Zombie Cable Channels Seek Second Life online http://bit.ly/eQeC45
Interesting article by the always-worth-reading Jim Louderback takes a look at how magazines that “failed” tended to become “newsletters” and, more recently, websites. He sees a trend with cable channels that are losing carriage or otherwise being removed from the cable networks they previously relied on, taking their chances on Internet Distribution.
Even today, failing cable channels still get morphed or mutilated. Discovery Health is now Oprah’s channel; Fine Living has become Cooking; and Toon Disney is now XD, focused on tweener boys. But the internet is about to change this rebranding mania. Because just as the “website” replaced the “newsletter” for magazines, failing cable channels can now turn to the web for a new lease on life.

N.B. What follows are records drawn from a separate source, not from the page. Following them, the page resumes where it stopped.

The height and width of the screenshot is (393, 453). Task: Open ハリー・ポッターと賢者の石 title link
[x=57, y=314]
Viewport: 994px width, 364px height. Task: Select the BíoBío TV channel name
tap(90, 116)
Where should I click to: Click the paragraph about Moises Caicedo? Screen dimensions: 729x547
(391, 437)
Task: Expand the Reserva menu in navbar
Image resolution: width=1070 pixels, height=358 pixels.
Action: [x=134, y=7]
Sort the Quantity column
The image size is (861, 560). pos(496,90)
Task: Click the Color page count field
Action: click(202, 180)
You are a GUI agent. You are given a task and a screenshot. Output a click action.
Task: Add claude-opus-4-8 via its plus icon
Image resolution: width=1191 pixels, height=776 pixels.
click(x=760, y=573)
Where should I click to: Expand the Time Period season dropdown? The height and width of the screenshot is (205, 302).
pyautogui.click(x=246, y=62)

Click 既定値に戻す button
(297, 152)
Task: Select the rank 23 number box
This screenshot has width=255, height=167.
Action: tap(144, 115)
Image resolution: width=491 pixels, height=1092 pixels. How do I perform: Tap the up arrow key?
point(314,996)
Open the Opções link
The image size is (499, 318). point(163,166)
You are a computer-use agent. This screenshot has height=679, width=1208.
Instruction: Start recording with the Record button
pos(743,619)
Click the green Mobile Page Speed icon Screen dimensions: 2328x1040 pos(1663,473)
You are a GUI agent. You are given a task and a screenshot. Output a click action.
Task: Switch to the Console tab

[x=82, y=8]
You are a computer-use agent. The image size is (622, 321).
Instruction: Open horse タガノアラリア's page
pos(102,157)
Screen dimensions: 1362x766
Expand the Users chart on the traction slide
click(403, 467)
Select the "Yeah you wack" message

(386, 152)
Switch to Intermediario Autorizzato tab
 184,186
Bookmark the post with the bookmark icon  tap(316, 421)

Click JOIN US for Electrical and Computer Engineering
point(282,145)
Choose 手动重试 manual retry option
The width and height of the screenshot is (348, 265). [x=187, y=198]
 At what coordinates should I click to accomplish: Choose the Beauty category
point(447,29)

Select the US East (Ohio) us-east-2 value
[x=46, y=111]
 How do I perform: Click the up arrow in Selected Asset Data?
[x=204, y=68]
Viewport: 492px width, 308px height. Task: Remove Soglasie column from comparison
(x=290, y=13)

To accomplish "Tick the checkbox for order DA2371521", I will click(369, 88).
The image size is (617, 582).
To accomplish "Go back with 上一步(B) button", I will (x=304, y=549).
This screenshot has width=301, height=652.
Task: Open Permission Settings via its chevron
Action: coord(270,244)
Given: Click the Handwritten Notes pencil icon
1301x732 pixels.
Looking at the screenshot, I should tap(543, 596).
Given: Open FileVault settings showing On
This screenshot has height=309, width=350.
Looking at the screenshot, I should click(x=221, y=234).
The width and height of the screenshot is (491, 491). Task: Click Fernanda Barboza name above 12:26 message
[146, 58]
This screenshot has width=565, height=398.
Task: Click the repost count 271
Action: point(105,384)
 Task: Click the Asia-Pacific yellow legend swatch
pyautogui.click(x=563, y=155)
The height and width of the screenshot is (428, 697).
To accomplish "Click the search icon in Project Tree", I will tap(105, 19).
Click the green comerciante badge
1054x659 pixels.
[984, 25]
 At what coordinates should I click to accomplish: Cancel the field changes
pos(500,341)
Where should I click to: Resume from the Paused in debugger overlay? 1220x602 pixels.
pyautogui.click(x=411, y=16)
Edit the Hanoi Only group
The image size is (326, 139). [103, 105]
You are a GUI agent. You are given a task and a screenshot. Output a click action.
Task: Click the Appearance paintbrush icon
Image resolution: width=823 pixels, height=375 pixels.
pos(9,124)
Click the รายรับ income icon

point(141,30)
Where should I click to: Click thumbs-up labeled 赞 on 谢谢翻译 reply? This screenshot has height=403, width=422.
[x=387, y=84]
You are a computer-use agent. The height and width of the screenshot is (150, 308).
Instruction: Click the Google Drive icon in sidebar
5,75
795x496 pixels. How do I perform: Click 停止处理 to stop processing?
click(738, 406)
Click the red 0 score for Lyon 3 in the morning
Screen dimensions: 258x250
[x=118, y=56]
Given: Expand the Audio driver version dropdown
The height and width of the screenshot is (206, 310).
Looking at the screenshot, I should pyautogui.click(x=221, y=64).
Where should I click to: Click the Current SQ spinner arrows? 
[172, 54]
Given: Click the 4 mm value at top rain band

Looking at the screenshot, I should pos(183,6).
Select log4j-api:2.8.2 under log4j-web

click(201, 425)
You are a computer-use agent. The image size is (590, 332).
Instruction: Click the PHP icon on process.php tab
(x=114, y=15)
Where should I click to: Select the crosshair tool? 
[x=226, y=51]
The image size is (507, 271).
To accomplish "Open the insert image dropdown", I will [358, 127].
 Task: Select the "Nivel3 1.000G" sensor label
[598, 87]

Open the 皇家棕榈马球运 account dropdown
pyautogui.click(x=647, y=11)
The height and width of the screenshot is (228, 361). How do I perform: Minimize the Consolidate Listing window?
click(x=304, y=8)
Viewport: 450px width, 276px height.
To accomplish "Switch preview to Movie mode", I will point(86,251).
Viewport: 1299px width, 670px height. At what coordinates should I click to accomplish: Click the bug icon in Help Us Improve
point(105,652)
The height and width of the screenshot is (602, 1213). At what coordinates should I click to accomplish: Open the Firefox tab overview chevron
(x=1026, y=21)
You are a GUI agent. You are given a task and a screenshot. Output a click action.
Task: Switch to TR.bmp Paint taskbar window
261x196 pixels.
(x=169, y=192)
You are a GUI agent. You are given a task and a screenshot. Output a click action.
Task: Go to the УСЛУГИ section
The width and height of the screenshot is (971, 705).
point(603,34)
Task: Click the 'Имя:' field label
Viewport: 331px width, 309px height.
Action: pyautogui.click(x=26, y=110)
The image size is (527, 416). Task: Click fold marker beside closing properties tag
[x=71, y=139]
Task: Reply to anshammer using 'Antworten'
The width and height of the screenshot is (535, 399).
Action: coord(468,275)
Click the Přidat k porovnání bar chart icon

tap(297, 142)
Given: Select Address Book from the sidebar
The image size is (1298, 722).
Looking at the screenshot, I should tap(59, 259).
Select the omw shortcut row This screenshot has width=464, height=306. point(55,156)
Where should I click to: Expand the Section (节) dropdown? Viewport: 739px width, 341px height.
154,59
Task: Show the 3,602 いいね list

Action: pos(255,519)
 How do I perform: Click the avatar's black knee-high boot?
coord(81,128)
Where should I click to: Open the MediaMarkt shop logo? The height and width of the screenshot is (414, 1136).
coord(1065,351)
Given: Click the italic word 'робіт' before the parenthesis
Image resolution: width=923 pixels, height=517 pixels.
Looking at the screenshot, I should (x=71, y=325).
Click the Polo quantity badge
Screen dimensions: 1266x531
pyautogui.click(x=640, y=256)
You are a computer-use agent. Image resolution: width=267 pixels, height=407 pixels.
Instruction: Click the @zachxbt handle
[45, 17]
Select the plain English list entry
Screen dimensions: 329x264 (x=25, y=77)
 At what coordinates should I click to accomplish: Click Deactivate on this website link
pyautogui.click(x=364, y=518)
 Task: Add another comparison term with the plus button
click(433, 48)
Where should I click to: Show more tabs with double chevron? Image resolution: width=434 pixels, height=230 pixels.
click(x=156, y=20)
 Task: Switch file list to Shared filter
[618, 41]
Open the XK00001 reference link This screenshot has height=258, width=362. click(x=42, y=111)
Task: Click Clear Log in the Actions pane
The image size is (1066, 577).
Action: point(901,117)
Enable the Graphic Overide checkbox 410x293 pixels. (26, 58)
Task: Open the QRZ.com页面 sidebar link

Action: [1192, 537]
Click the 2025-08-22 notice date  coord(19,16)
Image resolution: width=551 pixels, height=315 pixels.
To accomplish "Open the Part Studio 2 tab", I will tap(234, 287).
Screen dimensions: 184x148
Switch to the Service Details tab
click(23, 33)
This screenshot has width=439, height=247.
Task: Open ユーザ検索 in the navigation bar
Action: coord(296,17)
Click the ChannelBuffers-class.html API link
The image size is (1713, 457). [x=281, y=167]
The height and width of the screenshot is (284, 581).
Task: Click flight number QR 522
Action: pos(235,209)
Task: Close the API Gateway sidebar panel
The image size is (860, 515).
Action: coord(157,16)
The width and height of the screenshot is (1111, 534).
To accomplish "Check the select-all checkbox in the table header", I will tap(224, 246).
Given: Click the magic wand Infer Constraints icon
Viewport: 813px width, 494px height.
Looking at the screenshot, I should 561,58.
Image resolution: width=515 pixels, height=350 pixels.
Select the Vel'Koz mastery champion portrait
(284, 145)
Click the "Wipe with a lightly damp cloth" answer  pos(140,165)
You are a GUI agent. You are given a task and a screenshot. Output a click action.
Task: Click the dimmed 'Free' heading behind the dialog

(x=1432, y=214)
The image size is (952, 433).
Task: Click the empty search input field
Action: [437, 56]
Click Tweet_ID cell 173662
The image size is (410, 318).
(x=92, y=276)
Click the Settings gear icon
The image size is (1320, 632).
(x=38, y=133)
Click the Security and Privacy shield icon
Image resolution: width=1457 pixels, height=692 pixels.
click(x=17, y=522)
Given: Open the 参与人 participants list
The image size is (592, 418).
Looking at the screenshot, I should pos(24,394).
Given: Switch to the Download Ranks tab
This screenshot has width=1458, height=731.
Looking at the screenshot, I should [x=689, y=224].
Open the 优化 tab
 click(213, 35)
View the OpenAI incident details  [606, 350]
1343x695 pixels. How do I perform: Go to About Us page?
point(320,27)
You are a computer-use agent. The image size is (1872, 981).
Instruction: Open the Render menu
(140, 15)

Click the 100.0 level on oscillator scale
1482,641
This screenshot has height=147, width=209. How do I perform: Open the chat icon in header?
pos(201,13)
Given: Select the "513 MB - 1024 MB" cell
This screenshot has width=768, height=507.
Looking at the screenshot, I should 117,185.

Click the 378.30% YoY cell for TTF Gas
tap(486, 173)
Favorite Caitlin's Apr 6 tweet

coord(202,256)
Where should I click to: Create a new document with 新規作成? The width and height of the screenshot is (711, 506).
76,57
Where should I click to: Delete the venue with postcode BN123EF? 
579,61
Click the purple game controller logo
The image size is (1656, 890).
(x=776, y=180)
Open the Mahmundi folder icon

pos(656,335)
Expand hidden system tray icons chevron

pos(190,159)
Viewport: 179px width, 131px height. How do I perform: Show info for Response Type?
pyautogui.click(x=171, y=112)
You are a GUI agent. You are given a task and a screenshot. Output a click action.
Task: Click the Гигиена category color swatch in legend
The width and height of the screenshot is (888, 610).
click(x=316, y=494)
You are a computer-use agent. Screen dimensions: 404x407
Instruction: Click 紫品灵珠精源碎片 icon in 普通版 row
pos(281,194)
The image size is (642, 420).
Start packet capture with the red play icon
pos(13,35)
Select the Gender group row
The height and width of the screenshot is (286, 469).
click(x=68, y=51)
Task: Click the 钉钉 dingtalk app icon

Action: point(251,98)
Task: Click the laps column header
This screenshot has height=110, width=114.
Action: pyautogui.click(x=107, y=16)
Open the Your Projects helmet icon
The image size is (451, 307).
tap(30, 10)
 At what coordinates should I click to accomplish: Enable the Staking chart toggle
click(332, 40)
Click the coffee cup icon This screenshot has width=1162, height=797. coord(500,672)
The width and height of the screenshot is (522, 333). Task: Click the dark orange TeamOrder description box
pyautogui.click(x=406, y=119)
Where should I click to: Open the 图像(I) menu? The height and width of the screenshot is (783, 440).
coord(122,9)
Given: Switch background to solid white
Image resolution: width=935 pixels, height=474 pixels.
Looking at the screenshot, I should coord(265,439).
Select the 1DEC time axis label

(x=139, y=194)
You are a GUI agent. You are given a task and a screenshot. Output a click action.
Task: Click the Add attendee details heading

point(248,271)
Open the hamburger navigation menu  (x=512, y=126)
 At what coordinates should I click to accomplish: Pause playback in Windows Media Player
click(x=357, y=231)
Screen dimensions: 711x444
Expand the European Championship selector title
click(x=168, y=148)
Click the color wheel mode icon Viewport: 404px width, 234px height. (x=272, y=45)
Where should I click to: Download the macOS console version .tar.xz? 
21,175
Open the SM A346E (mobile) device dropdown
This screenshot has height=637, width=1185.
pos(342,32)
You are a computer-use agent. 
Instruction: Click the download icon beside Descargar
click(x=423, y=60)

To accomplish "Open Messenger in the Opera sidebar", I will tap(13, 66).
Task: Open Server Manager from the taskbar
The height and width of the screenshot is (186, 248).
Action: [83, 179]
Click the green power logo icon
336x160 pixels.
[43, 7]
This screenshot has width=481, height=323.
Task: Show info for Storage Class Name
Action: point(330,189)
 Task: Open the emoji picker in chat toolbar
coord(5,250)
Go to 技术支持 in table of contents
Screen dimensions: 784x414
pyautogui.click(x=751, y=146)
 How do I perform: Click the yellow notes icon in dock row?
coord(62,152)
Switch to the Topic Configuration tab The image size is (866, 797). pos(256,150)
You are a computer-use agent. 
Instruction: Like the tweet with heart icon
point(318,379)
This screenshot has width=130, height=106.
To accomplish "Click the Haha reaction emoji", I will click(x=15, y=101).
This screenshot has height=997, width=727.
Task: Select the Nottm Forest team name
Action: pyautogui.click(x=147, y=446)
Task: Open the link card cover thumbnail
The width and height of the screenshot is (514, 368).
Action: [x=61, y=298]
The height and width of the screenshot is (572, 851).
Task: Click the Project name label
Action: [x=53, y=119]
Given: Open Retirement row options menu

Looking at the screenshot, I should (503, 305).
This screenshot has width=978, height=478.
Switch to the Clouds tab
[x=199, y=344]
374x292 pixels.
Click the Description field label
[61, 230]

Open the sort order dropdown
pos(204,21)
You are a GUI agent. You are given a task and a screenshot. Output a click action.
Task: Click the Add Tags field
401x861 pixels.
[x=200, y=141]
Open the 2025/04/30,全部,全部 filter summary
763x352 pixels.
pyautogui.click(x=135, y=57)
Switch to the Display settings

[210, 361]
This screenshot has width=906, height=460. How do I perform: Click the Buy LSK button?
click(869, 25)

WealthTV did it first — announcing last week that it’ll be available on the popular Roku set-top box for $3 a month. With very little carriage to show beyond overbuilders and Charter, the company has clearly given up on cable distribution, and thrown its lot into the web-only world.
First, yes — but definitely not the last. I can think of a score or more struggling channels that could make the switch to pure-play internet within the next three years. And by going direct to consumers via the latest crop of set top boxes and smart TVs, survival is suddenly possible.
He doesn’t expect channels from major networks – yet.
2 replies on “Zombie Cable Channels Seek Second Life Online”
Well, if it’s $3 a month for one channel, and I count the number of channels I use for a program here or there… I need some $40 in programming. This suddenly makes my $30 basic cable with 3x more channels than I use a BARGAIN! So I can channels surf when there’s nothing I WANT to watch on the channels I use, I can see if the channels I don’t use have a movie or something to pass the time.
Not possible when I have to pay for each channel, and then I only get the channels I pay for.
Thanks. I’ll stick with what I got.
At the moment all types of online “sales” for digital content are overpriced. That will settle in time.